About this task →
Stop after the line that contains "You are a computer-use agent. Viewport: 812px"; until then, restate each line of the entries word for word from the very first.

[Records to process — start]

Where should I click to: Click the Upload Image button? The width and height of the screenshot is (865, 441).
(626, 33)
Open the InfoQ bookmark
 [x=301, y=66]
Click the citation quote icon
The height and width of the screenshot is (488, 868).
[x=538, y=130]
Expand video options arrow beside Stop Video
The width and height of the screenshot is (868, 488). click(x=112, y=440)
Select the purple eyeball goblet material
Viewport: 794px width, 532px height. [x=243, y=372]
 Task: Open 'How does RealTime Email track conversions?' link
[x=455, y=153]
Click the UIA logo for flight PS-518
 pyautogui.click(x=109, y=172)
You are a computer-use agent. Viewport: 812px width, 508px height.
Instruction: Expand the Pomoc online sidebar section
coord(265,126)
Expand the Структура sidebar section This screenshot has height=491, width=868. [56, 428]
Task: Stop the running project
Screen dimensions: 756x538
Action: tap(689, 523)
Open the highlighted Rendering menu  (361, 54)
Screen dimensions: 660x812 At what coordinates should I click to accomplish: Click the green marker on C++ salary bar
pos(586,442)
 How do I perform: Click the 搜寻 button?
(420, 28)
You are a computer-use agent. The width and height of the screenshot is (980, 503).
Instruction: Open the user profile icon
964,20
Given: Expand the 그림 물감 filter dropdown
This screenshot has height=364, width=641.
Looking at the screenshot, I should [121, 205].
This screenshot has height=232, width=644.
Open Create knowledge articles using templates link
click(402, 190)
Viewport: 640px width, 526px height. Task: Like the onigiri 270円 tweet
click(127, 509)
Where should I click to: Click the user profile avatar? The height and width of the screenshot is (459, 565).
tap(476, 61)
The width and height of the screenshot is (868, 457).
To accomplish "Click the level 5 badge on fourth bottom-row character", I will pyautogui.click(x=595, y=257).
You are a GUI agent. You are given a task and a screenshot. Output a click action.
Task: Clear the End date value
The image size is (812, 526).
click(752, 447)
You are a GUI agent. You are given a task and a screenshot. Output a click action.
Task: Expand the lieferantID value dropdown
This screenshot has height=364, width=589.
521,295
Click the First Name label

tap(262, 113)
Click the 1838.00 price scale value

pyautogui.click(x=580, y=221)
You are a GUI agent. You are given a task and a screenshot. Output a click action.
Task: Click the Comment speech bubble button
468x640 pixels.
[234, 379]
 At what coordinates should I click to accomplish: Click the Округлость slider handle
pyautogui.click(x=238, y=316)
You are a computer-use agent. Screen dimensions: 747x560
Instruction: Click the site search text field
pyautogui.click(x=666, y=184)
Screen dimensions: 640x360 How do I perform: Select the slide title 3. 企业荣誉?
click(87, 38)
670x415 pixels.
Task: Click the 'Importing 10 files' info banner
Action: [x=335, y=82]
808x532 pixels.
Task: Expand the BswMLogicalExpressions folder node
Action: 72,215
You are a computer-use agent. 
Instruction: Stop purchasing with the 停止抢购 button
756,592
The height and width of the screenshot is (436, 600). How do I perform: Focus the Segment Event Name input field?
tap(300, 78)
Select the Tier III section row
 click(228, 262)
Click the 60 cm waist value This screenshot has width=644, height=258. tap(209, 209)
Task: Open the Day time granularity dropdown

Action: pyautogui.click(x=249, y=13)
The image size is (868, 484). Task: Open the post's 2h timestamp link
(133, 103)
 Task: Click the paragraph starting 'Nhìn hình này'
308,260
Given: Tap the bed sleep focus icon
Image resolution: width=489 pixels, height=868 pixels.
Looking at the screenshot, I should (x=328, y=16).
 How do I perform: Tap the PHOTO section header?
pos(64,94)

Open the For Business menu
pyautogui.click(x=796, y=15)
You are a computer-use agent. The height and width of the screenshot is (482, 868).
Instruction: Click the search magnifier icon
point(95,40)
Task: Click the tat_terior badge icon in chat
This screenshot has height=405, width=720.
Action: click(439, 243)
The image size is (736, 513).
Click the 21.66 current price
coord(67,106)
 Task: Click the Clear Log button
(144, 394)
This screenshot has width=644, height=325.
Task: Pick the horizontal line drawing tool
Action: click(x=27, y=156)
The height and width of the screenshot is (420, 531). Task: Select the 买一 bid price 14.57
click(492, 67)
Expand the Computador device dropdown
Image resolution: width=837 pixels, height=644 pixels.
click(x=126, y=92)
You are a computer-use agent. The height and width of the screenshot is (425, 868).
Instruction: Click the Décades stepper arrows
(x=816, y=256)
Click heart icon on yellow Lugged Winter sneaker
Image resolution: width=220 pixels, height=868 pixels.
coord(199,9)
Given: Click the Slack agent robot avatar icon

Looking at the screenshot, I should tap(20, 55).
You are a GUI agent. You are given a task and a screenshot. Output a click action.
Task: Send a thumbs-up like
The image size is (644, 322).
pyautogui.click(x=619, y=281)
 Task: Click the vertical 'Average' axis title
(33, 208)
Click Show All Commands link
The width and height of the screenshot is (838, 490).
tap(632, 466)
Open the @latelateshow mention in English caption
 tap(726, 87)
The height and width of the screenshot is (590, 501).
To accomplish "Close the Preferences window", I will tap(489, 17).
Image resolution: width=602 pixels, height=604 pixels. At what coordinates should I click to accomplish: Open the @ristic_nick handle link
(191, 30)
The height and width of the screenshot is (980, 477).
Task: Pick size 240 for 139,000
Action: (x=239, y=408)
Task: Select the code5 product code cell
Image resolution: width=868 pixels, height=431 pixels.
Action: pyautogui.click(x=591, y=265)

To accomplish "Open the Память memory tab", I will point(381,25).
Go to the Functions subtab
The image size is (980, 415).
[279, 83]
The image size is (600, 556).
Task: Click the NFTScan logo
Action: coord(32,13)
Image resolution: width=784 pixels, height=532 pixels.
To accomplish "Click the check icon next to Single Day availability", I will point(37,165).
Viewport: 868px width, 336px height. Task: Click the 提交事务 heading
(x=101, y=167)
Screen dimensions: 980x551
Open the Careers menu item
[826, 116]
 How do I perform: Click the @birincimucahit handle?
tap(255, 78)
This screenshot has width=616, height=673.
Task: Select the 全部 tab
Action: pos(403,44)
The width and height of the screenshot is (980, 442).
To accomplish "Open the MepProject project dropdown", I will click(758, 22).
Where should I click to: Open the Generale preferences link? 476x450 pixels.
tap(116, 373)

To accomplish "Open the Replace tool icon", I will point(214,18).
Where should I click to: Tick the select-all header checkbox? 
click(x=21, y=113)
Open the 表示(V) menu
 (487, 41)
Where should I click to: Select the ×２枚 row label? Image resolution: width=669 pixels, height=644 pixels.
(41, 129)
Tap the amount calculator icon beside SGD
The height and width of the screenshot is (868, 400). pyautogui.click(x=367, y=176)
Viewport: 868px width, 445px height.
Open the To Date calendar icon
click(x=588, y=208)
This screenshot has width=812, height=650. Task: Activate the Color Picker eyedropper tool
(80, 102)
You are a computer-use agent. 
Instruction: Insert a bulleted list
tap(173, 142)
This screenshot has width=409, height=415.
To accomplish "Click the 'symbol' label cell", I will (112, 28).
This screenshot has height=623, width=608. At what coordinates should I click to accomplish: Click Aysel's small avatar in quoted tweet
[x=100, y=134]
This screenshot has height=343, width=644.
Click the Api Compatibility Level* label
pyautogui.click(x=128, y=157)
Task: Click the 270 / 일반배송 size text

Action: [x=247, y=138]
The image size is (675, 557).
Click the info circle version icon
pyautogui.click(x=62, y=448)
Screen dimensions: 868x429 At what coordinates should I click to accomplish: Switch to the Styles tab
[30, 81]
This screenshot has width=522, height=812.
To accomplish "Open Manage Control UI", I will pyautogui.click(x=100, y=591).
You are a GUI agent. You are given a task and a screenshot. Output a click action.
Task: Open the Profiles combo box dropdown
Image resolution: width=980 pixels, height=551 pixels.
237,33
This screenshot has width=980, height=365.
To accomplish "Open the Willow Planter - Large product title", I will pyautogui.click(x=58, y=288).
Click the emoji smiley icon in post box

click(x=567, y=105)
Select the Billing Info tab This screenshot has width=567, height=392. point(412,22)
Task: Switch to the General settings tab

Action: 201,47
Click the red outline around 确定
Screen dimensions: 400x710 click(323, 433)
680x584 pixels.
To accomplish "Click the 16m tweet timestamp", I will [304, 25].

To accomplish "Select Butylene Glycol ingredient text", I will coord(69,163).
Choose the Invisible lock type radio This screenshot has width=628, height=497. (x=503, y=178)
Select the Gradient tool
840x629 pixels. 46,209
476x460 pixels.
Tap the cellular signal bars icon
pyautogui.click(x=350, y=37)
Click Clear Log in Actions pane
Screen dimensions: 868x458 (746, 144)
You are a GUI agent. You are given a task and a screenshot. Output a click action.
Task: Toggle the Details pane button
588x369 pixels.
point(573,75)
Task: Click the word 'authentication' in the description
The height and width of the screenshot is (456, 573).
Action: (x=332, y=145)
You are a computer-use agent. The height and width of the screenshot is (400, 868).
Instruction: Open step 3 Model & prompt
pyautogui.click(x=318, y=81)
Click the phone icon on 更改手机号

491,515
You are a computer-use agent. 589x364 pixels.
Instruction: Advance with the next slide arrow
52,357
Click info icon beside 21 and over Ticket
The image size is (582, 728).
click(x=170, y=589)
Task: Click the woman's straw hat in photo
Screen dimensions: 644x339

[Records to process — finish]

Answer space →
Where should I click to: Click the Upload Image button? The width and height of the screenshot is (865, 441).
(626, 33)
Open the InfoQ bookmark
 [x=301, y=66]
Click the citation quote icon
The height and width of the screenshot is (488, 868).
[x=538, y=130]
Expand video options arrow beside Stop Video
The width and height of the screenshot is (868, 488). click(x=112, y=440)
Select the purple eyeball goblet material
Viewport: 794px width, 532px height. [x=243, y=372]
 Task: Open 'How does RealTime Email track conversions?' link
[x=455, y=153]
Click the UIA logo for flight PS-518
 pyautogui.click(x=109, y=172)
You are a computer-use agent. Viewport: 812px width, 508px height.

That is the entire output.